劉自如見克里斯提娜沒有說話,便自顧自地說道,“這個城市一共有兩千多萬將近三千萬人。與這麼多人相比,這些車還多麼?不多。

雖然,這麼多人都生活在同一個城市。但是,幾乎每個人都意識不到這個城市裡有這麼多人。

對於天天往返於高端宴會的人來說,底層的人他們視若無睹。
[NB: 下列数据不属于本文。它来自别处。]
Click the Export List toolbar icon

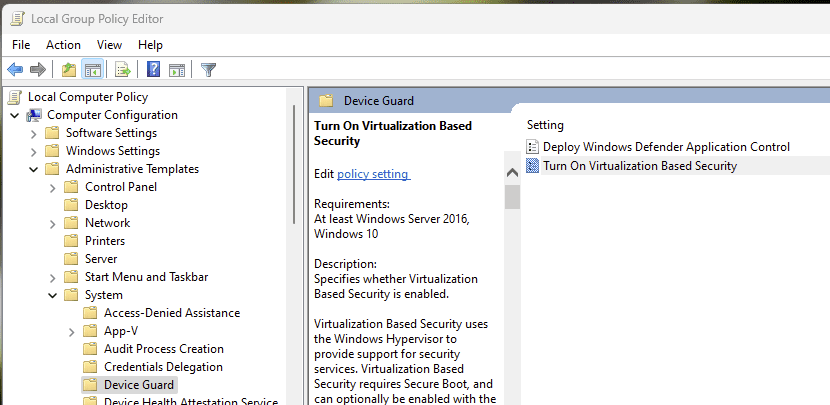coord(123,69)
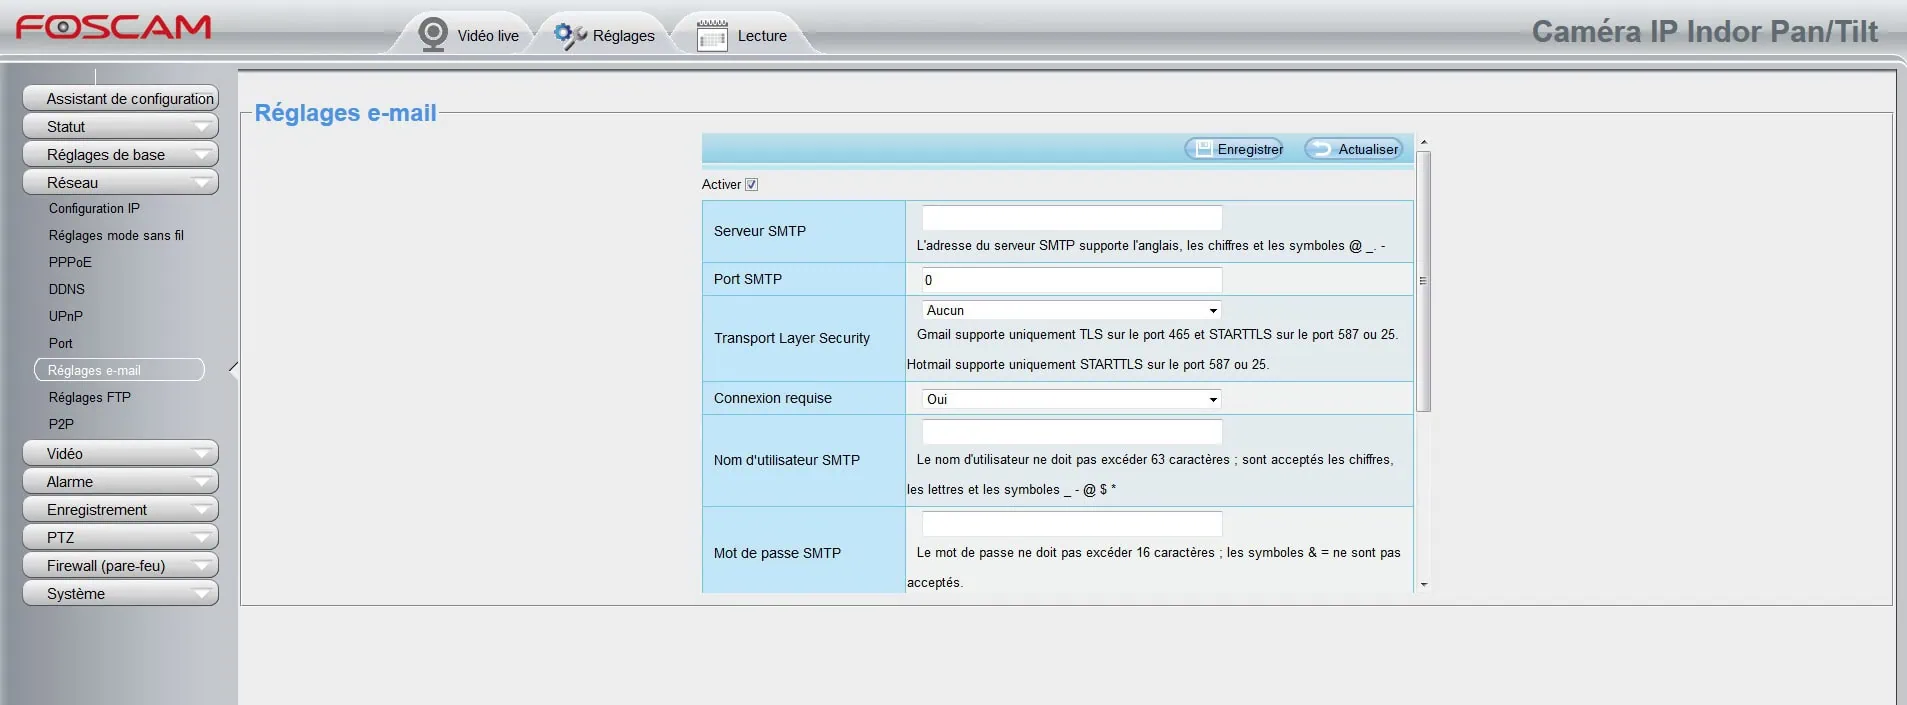Open Assistant de configuration
The height and width of the screenshot is (705, 1907).
pyautogui.click(x=120, y=99)
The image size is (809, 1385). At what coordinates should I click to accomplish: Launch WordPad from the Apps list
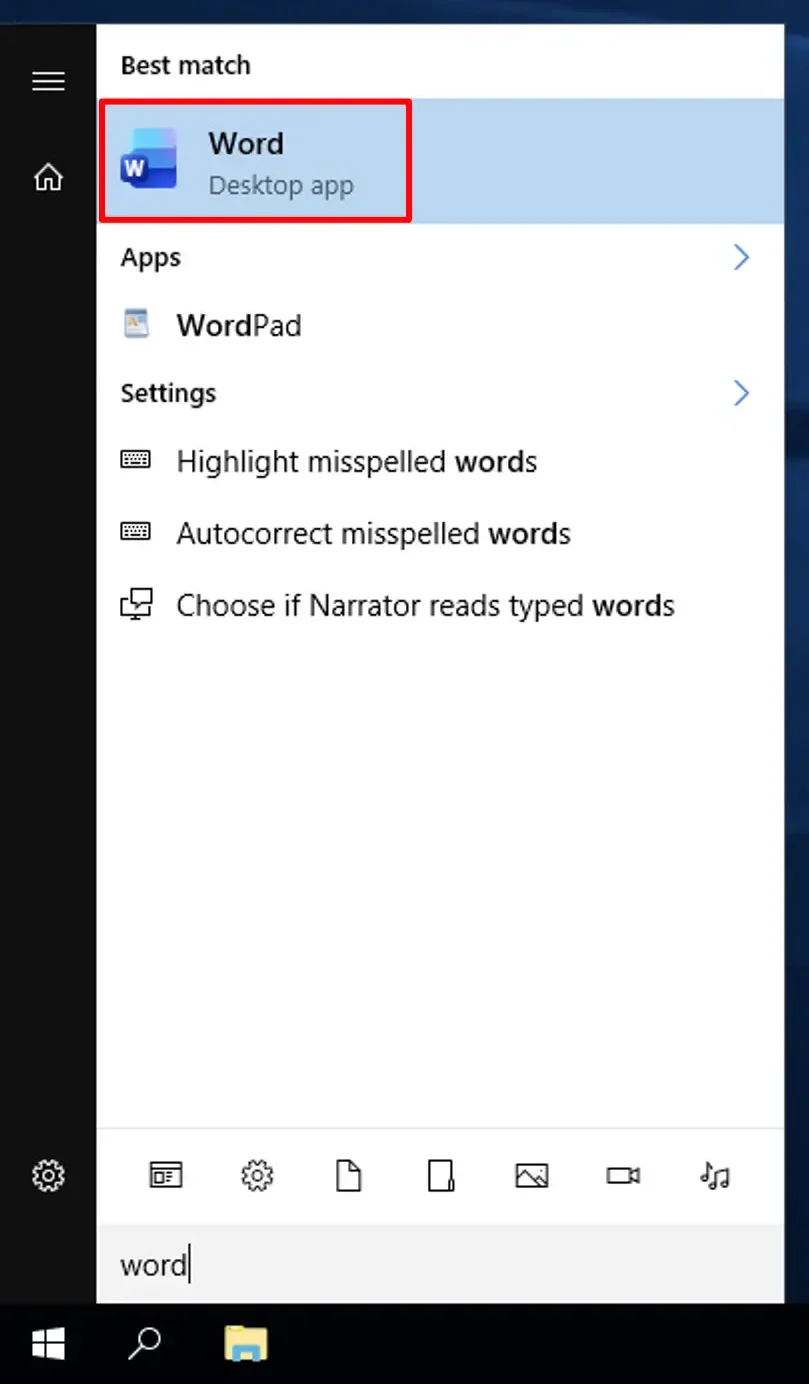[238, 325]
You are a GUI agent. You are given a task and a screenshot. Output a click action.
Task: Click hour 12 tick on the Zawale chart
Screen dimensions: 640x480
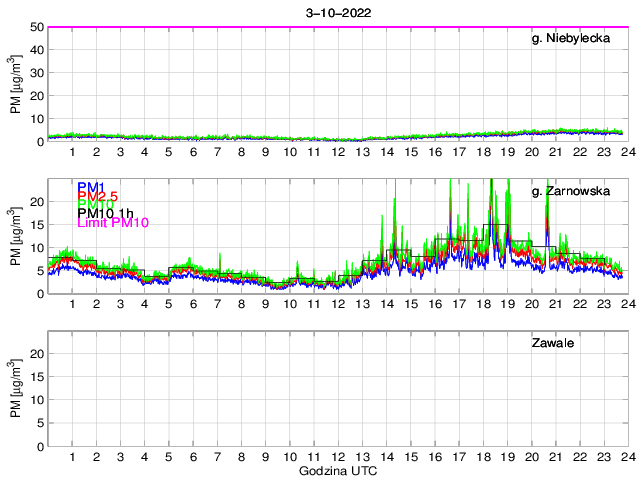pyautogui.click(x=338, y=457)
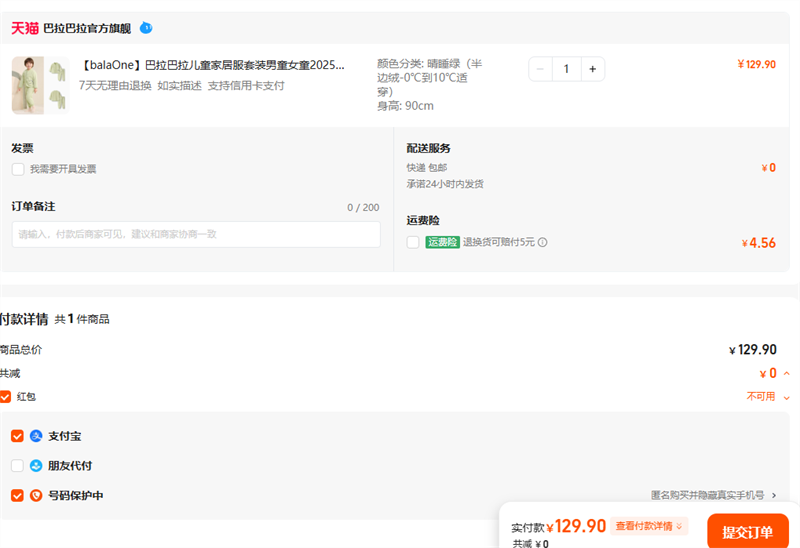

對於辛辛苦苦靠撿垃圾維持生活的人,他們也看不到高高在上的人。

對於那些每天座地鐵往返於公司與出租屋內的白領,他們一方面鄙視那些撿垃圾維持生活,辛辛苦苦賣力氣的人,甚至以他們為恥-辱,一方面羨慕那些高高在上的人,希望自己有一天也是他們的一份子。

不知道從那天開始,勞動彷彿成了一件可恥的事情。其實,我一直認為勞動最光榮,要不然我也不會還守著那個破食堂。
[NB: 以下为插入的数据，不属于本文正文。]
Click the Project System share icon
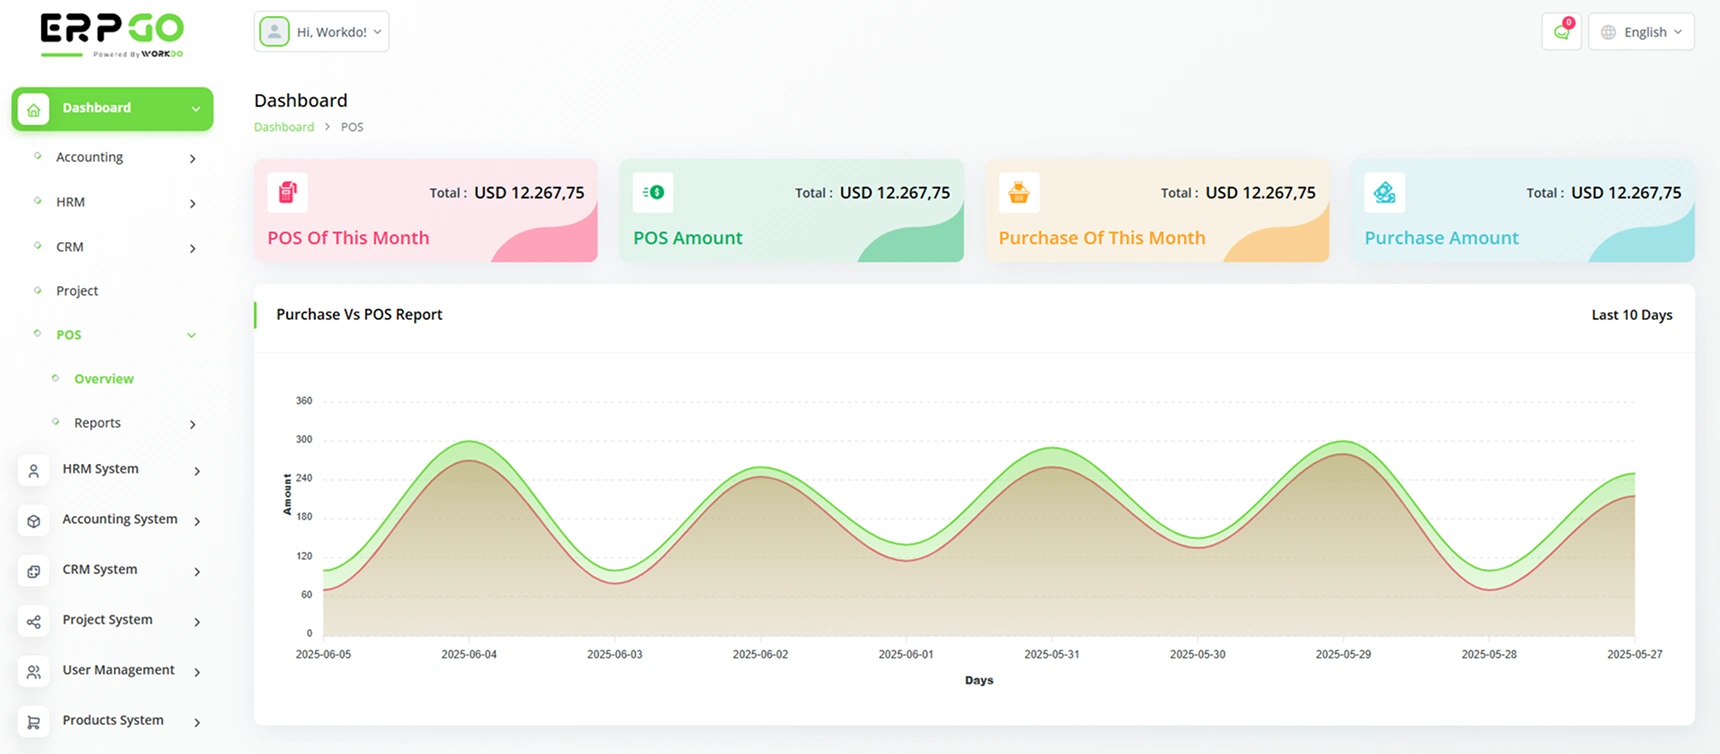 [x=34, y=622]
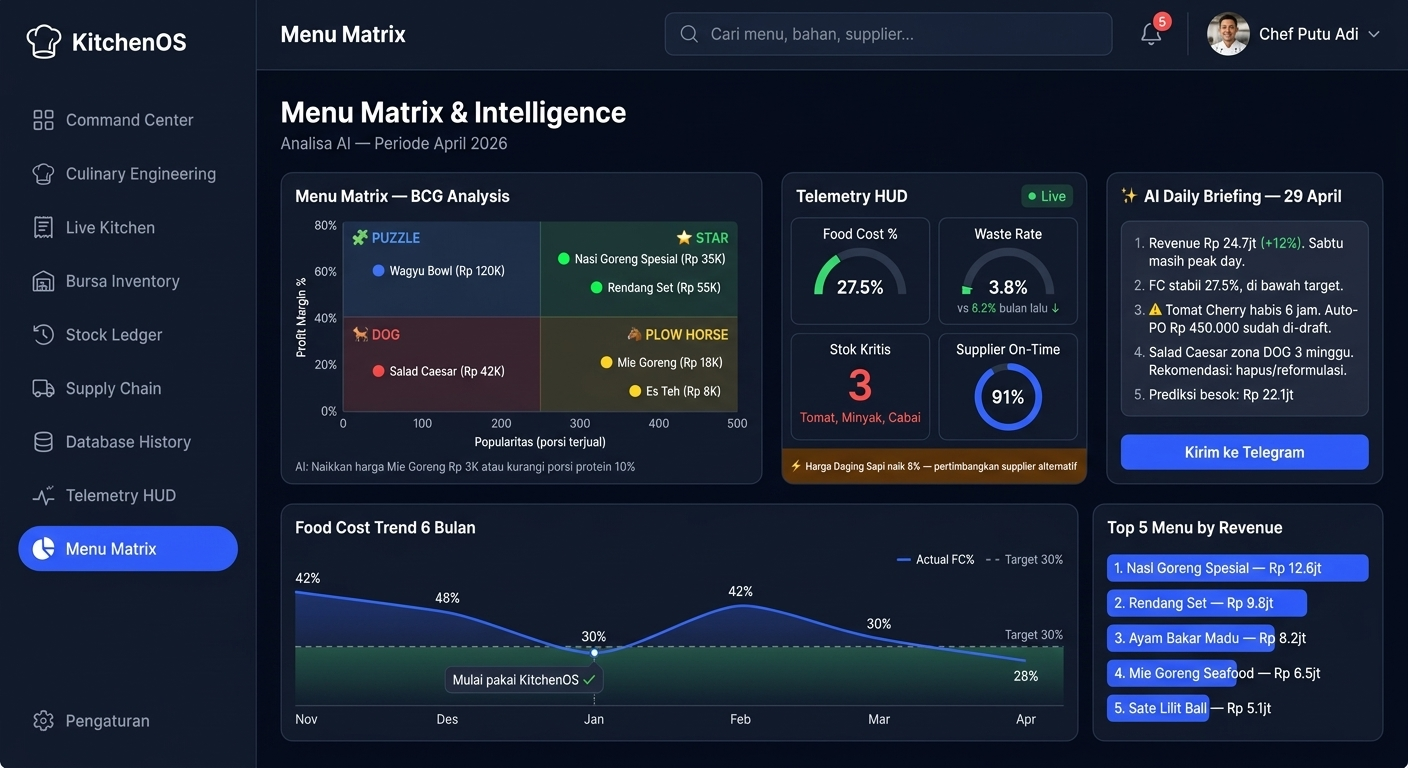This screenshot has height=768, width=1408.
Task: Click the Bursa Inventory icon
Action: 43,281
我不喜歡消費主義,但現在這個時代,消費主義是主流,我又有什麼辦法呢?

當然了,作為一個人,沒有必要整天哭哭啼啼。既然走了這條道路,那就好好的走下去。”

劉自如的臉色變得陽光了不少,“真要說我的生活條件,也許會讓很多人羨慕嫉妒吧。我沒怎麼努力,沒怎麼奮鬥,就有了十來套房子,哪怕我什麼都不做,每個月收房租,就夠我生活了。”

克里斯提娜聽得雲裡霧裡的,她不明白劉自如在感嘆什麼。

劉自如感嘆完,三兩口就把章魚小丸子吃掉了,他看向克里斯提娜,“吃完了咱們上路,一會咱們還要去玩。”

“玩?”克里斯提娜問道。

“對啊,玩啊。你看對於我這種比上不足,比下有餘。向上奮鬥很難奮鬥,向下滑坡很難滑坡的人來說,能夠做的不就是玩了麼。”劉自如略微自嘲的說道。

克里斯提娜不明所以的點點頭,突然她看到一個新來的小吃車,問道,“那是什麼?”

“那個是臭豆腐。”劉自如回答。